The dark side of NIS+ (or setuid)

A call getpwnam("johan") fails if the calling program is owned by johan, has the setuid bit set and is executed by root. The user root is defined in the /etc/passwd file, the user johan resides in the NIS+ tables. The NIS+ databases are stored on the server on which the program is executed. Executing by any other user (non root), anywhere is the network works OK, executing the program as root on other systems that use the same NIS+ server also presents no problem. Removing the setuid bit also solves the problem, but since my whole security is built around this feature, that is no option for me at this moment.
The errorcode I get from getpwnam is 'Permission denied', but I must admit that I didn't set errno to 0 before calling getpwnam, so it might be a left over from the program initialization (getpwnam is the first executable statement in the program).
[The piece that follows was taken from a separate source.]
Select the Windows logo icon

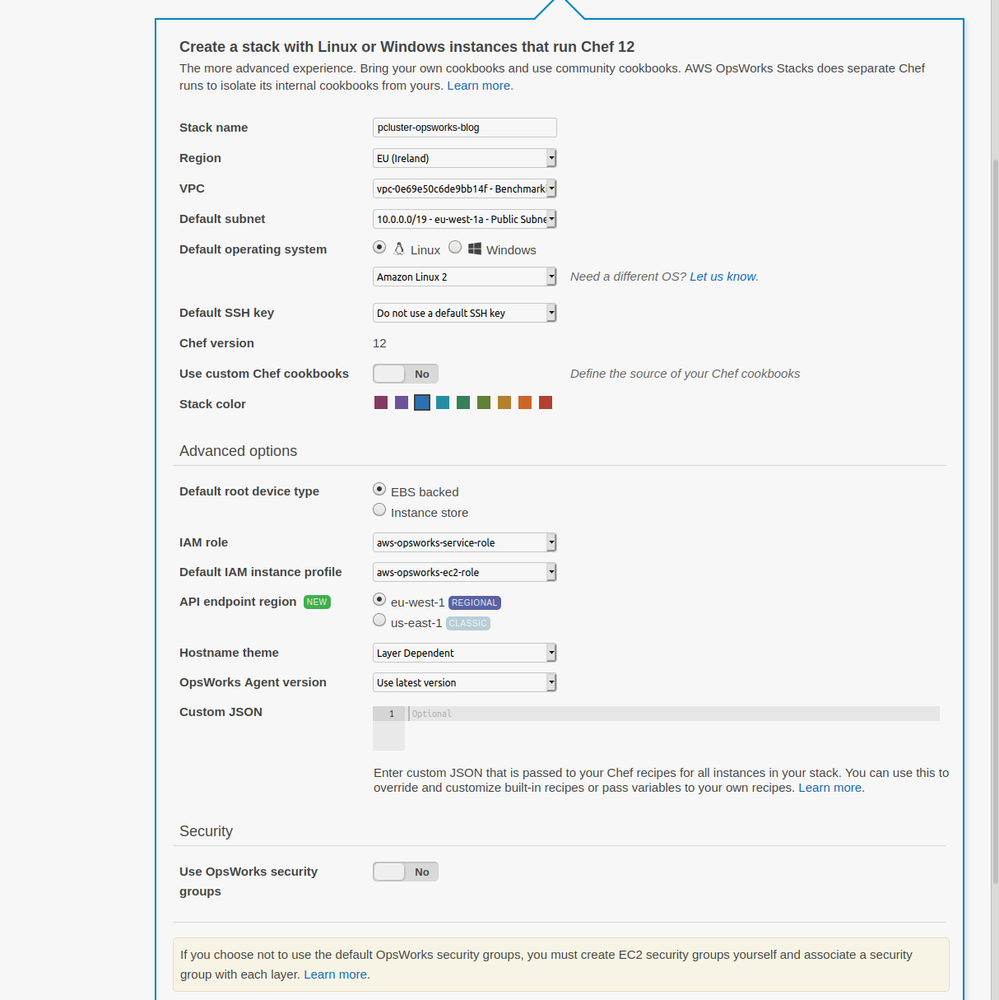click(x=476, y=248)
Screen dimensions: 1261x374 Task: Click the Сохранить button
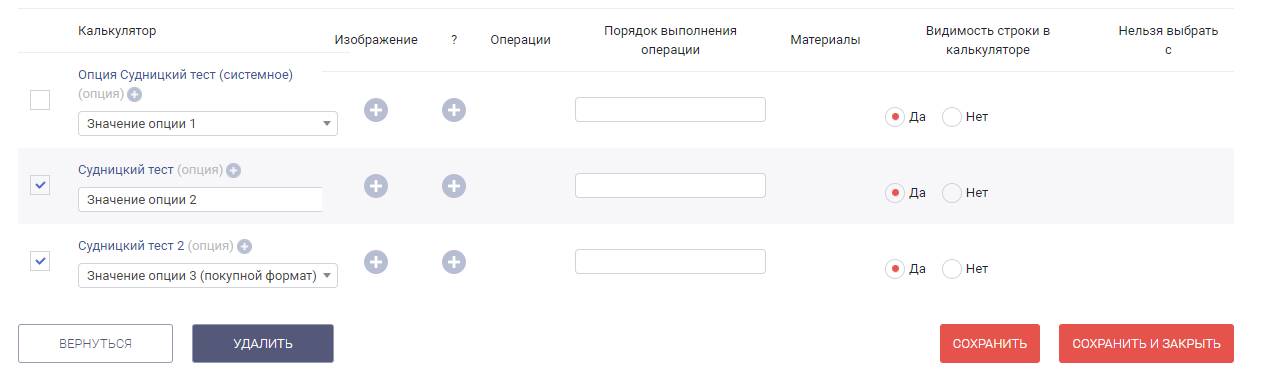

I tried switching real and effective uids in the program, but to no avail, also calling endpwent() before calling getpwnam does not help.

My primary question is why is the program behaving differently if the setuid bit is set, and I use setresuid to set the real user id to 'root', which works under other circumstances.
It looks like some different mechanism is used to retrieve user information if the program has the setuid bit and is executed by root, but how ?.
Is there any documentation available somewhere that explains these dark details.

Hope somebody can shed some light on this

Thanks in advance


Johan
1 REPLY 1
Michael Steele_2
Honored Contributor

Re: The dark side of NIS+ (or setuid)

Is there a conflict with 'nosuid' in /etc/fstab? If so remove the nosuid option from the /etc/fstab file, then unmount and remount the directory and try again.